START SOURCE DATA

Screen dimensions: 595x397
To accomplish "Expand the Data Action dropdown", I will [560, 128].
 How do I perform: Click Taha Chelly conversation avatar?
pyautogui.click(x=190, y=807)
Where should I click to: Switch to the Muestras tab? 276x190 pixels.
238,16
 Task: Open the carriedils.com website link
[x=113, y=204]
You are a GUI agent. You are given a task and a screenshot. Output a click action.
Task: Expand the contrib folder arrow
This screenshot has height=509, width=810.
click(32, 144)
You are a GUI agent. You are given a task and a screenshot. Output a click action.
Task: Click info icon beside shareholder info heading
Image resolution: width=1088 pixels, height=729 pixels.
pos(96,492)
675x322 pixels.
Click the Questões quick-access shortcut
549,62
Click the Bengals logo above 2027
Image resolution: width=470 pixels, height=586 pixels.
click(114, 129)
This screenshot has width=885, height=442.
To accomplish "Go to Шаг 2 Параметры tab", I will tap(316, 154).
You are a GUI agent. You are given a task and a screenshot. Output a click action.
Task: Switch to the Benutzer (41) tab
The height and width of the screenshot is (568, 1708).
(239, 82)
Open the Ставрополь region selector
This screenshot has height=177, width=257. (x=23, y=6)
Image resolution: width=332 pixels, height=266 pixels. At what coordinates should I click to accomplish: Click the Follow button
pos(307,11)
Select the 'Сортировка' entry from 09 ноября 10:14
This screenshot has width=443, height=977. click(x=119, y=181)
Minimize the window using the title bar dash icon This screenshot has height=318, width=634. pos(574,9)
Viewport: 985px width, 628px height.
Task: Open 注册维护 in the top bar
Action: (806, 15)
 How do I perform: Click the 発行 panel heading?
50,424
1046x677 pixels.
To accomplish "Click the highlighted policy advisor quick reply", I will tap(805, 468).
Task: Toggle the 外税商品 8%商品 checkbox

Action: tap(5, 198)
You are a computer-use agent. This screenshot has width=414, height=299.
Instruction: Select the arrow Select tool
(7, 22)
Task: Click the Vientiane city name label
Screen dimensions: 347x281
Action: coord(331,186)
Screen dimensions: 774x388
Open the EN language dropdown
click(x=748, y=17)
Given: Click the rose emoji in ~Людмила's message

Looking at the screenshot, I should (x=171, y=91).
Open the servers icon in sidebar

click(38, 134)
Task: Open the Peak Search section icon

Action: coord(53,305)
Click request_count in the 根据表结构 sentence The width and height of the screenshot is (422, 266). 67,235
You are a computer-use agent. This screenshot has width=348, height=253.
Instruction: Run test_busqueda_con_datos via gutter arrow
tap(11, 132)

END SOURCE DATA

ACTIVITY = The answer must consist of every line from the data that holds the string "will".

SOLUTION TO THE PROBLEM =
To accomplish "Expand the Data Action dropdown", I will [560, 128].
To accomplish "Go to Шаг 2 Параметры tab", I will tap(316, 154).
To accomplish "Click the highlighted policy advisor quick reply", I will tap(805, 468).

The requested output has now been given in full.